History of Guernsey
History of Guernsey
Guernsey has a story to tell around every corner, down each alley and tucked away in its forts and castles, ruins and ancient tombs.
The island’s position means it is perfect for history holidays, with fascinating stories from smuggling and ship-building to being caught in the crossfire over the years between the UK and Europe's tumultuous relationship. Each period of its past has left its own unique and socially important legacy on the island.
When William the Conqueror, Duke of Normandy, defeated King Harold and seized the English Crown in 1066, the Duchy of Normandy and England became one. The Channel Islands have formed part of that Duchy since the mid-10th Century.
This intricate evolution of Guernsey's constitution has had some intriguing results: islanders pledge their allegiance to the Crown, but not to the British Government - where they have no representation. It has its own equivalent of Parliament - the States of Guernsey - and its Deputies pass legislation which broadly follows that of the UK, but is not committed to doing so. They cannot be called for military service outside the islands, except to rescue the Sovereign if captured by enemies. However, islanders elected to serve their king in two world wars and fought with courage and conviction. Guernsey is in the Commonwealth but is self-governed, with its own traditions, taxation, laws, money, Norman-French language and character.
Exploring Historical Guernsey
With castles older than the Tower of London and ancient burial sites and ruins dating back to the Neolithic period Guernsey has a wealth of history waiting to be discovered.
The islands' unique geographical position has resulted in a fascinating heritage which can be experienced first-hand around its coastline or in its many museums including Castle Cornet, Fort Grey and the German Occupation Museum.
From the windswept priory of St Mary on Lihou Island to the ancient dolmens and tombs, the intricate representation of the island's history in the Guernsey Tapestry to the fortifications and towers, wherever you are, you don't have to travel far to find the past.
Occupation and Evacuation
One of the most significant periods in the Channel Islands’ history was the occupation by Germany during World War II. The Guernsey Occupation, between June 1940 and May 1945, cast a long shadow over the 20th century and shaped the islands - and their residents - into what they are today. It left a lasting legacy, both emotionally and literally.

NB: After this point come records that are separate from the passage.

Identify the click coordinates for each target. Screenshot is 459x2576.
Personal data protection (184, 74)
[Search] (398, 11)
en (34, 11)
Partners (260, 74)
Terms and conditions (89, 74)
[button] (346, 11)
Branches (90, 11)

On 19 June 1940, the Channel Islands were officially demilitarised and abandoned to the enemy by the British Government. As black smoke billowed from the coast of France, the Guernsey Evening Press' front page headline gave orders for the 'Evacuation of Children'. Mothers of infants under-five were allowed to accompany their children but all those of school age were to travel within their school groups, with only some mothers invited to act as helpers. Around 4000 school children were evacuated to the UK during this time.

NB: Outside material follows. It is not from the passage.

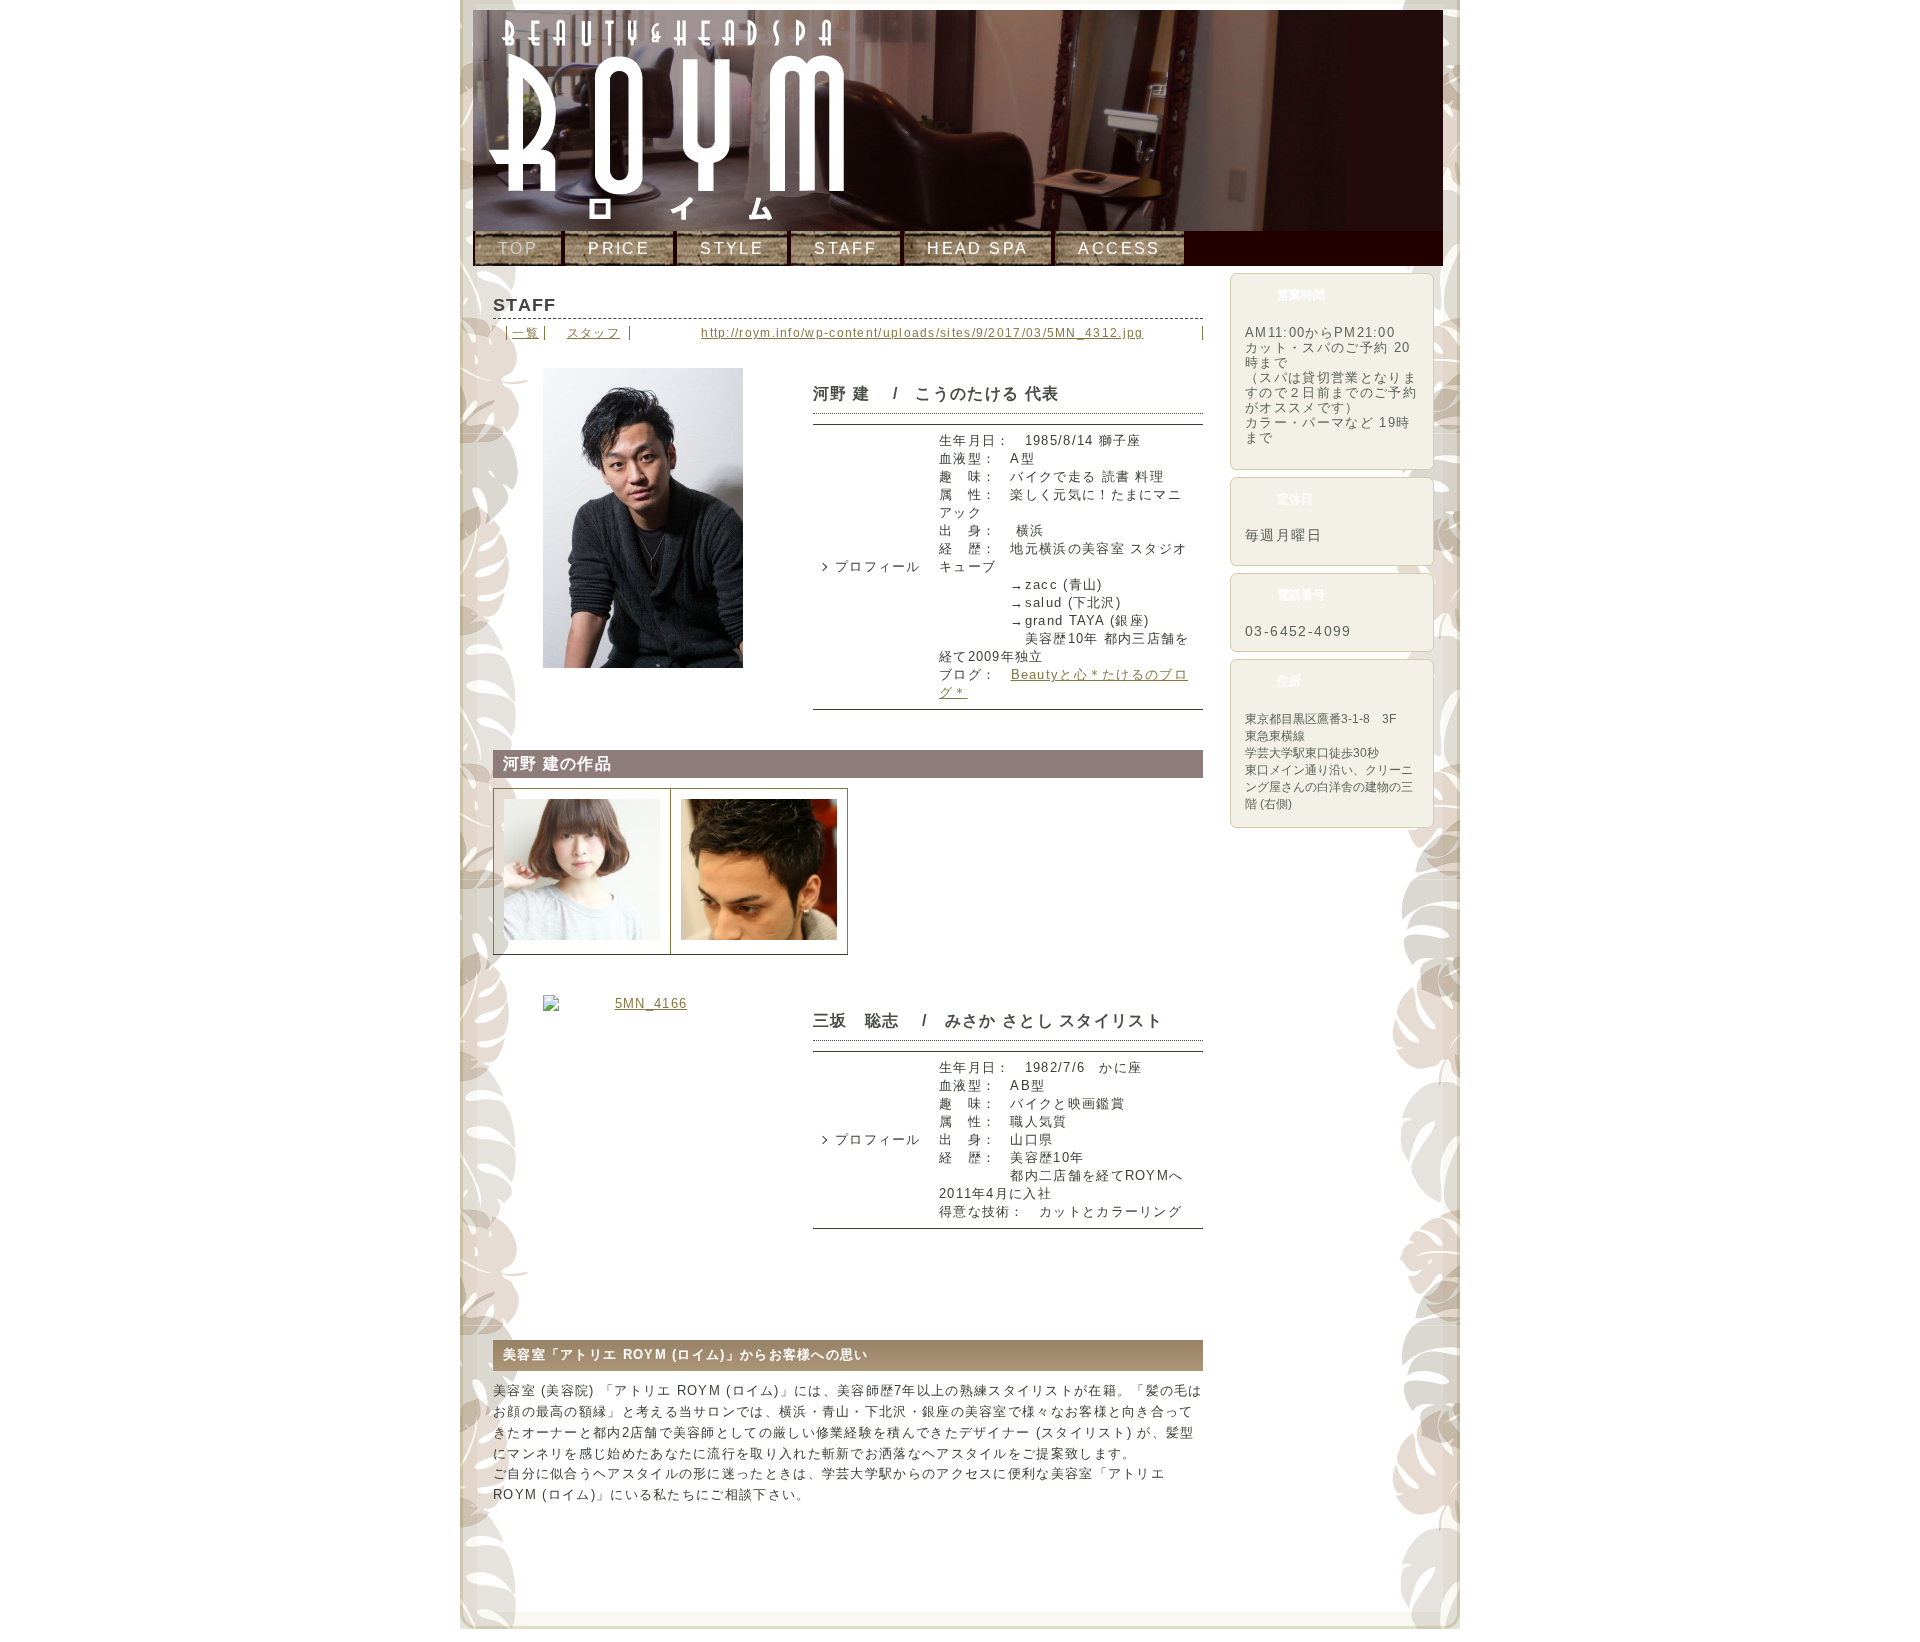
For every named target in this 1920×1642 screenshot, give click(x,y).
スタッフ (593, 333)
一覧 (525, 333)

On Friday 28 June that year, Guernsey experienced its first air raid which killed 33 islanders and injured a further 67. The harbour and fruit export sheds were targeted, with the Germans believing they were military installations and vehicles.
The Occupation of Guernsey began at around 8.30pm on Sunday 30 June, when five Junker troop carriers landed at Guernsey airport. The following day, German troops arrived and that afternoon the German flag was raised. More troops arrived later until the numbers roughly equalled that of remaining islanders.
Troops went about heavily fortifying Guernsey, building new reinforced bunkers as well as adapting existing fortifications and adding an array of light and heavy guns.
Today, the coastline still bears testament to this time. Punctuated with fortifications and bunkers - the occupation has not been consigned to the history books just yet. Many islanders still alive today can recall being evacuated from their island home and how different Guernsey was on their return. Those who stayed, talk of life under German rule, and the jubilation of Liberation Day, 9 May 1945 (10 May in Sark; 16 May in Alderney) when Guernsey was freed; an event still celebrated today. The 2015 Channel Islands Heritage Festival will conclude with the Liberation celebrations
Guernsey was built on its relationship with the sea.
From our impressive history of shipbuilding to producing some of the most famous seafarers in British history, our heritage is intrinsically linked to our coastal waters. In Roman times Guernsey was a major trading link with Iron Age Britain. Later, between 1815 and 1880 the island had over 20 boat building yards producing over 40,000 tons of shipping.
Shipbuilding was big business, particularly between 1815 and 1890 when as many as 200 or more ships were built in more than 20 shipbuilding yards, ranging from small domestic fishing boats to fully-rigged ships. The ship building industry brought hundreds of new residents to the island in the 19th century. Many arrived as seamen or shipmates of the schooners, brigs, cutters and brigantines, which were built in the island during this period.
The island's unique position left it perfectly placed to benefit from privateering and smuggling.
The island has always been a busy trading port and wrecks in the islands' waters are evidence of that - a shipwrecked Gallo-Roman ship, found in St Peter Port harbour, was featured on the BBC's Digging for Britain' series in 2010.
From tales of heroism and disaster, tradition and smuggling, Guernsey's maritime stories run deep.